On 7/15/98, Terry Carroll <carroll[_at_]tjc.com> wrote:
>
> On Tue, 14 Jul 1998, Thomas Workman <tworkman[_at_]erols.com> wrote:
> >
> > Dan L. Burk <burkdanl[_at_]shu.edu> wrote:
> > >
> > > On 7/11/98, Rick O'Keefe <fredrick[_at_]tech-center.com> wrote:
> > > >
> > > > Barring legal cases which are pertinent, I would say that use of
> > > > stolen goods is a crime.
> > >
> > > The choice of words here is extremely unfortunate, as the subject
> > > matter of copyright can be infringed but not "stolen,"
> >
> > This is usually, but not always the case. I have a case right now in
> > which the copyrighted goods were "stolen". The thief took the one and
> > only copy of electronic goods and deleted the version on the rightful
> > owners machine. I believe that constitutes theft, and on the civil
> > side, a conversion.
>
> I think Dan is closer to being correct. The subject matter of copyright,
> the work of authorship, is a metaphysical thing and cannot be stolen. To
> really nitpick, it is not the work that is infringed; it is the copyright
> (a metametaphysical thing that covers another metaphysical thing) itself
> that is infringed.
>
> What has happened in your case is that a material object, a copy of the
> work, was stolen. The copy of the work and the work itself are two
> different things. The copy of the work, the copyright in the work and
> the work itself are three different things.
>
> In sum, we have three things here:
>
> The work itself, which is not material, and can neither be
> infringed nor stolen;
> the copyright in the work, which is not material, and can
> be infringed but not stolen; and
> copies of the work, which is material, and which can be
> stolen but not infringed.
>
> This is, I concede, extreme nitpicking, but the distinctions may be
> important important, I think, for certain analyses in extreme cases. For
> example, I think that, in a fair use analysis, it's worth distinguishing
> between the market for the work (which is in section 107(4)) and the
> market for copies of the work (which is not in 107 at all).

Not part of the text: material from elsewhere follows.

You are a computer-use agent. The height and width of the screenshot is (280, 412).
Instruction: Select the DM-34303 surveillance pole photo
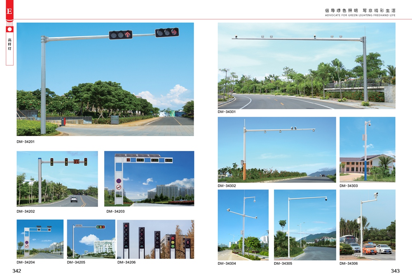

Forgive me if this has been brought up in this thread already, but the relationship between stolen goods and copyrights was discussed by the Supreme Court in DOWLING v. UNITED STATES, 473 U.S. 207 (1985), where they basically said its two different types of theories. The case involved an attempt to prosecute an Elvis Presley bootlegger for the transportation of stolen goods across state lines. The court dismissed the case saying the while he infringed the copyrights, that was not "theft".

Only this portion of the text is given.